At last I felt I had to write about this.
It was the sad music/tune, that Dukefan posted in my forum about saddest Sonngs

It made me think of a "daughter" (Internet kind) who recently said GOODBY! I still have not replied to her message telling me she didn't want to be in contact any more. I felt so hurt. I only partly understood her reasons

It is a long and complicated story! Believe me there is a LOT more, but I can't and dont't want to post everything here.

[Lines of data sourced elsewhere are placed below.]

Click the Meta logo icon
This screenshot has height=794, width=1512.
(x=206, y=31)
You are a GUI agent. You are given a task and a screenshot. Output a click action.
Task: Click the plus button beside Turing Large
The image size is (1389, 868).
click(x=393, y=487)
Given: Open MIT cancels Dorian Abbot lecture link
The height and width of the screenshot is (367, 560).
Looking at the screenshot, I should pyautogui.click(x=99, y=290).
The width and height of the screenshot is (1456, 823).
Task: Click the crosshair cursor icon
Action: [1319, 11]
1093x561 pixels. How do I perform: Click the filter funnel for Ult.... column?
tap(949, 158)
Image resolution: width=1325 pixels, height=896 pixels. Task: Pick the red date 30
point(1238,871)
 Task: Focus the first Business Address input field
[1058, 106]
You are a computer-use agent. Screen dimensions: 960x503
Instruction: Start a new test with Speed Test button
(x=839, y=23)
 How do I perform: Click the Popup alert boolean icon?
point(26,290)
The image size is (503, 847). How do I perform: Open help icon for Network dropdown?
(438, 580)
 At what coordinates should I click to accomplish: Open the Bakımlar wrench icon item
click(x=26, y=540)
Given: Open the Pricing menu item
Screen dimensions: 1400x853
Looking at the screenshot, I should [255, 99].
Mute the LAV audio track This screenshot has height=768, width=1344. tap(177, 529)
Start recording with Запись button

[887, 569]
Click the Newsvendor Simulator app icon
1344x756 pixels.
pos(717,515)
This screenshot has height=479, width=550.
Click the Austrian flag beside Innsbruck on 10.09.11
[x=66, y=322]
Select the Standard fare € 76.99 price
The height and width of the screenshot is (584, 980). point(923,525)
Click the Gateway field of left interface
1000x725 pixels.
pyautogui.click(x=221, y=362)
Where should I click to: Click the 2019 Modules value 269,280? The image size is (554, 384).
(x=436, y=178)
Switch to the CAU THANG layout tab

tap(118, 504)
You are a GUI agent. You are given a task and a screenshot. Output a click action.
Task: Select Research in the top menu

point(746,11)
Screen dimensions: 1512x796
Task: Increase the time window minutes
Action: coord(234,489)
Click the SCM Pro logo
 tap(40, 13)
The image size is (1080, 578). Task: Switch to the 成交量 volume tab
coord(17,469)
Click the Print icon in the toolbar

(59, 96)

Basically I have known her since she was 16 and I was 61! She has been through a great number of bad times, and those are not yet over, But in 2000, the first time i "met" her in a Yahoo group our friendship seemed like one of those platonic relationships. Her life as a child was very difficult for her as her mother was violent to her when on the drink, and her father (whom she loved) was away a lot. I have actually spoken to both her Mother & father on the phone, as well as her herself. That was before I knew how bad things were between her and her mum. When she was 12 to 14 two of her teachers had sexually assaulter her (I believe) at school, and that caused her to have depression, Bi Polar, I think. She had a control freek of a b/f for several years, whom she loved, but he was always trying to stop her having friends he was the terribly jealous kind. He threatend suicide if she left him and she tried three times and went back (Because of that) then she finally made the break, and before he could get her back again she met another man who she said made her feel special. The previous b/f never comitted suicide, By the way! She took on the typing up of about a eight of my fathers plays, for me when she was between school & University. She told me she just loved typing, and often typed up her fellow students work for them. She did complete that, well, but it was well over a year before it was done. Her Bipolar depression got the better of her I think. I paid her for her work, even though she insisted I shouldn't, But I know at the time she NEEDED money for something. I did meet her for two hours in Perth (Austrailia) she said the new b/f was not at all happy about that! (I suspect he is another control freak) But at that time she was in TERRIBLE pain, and had to go to USA to see a specialist, and then in November she had a SERIOUS operation on her spine, and I was terribly worried and was praying and sending her cards to let her know I was thinking of her.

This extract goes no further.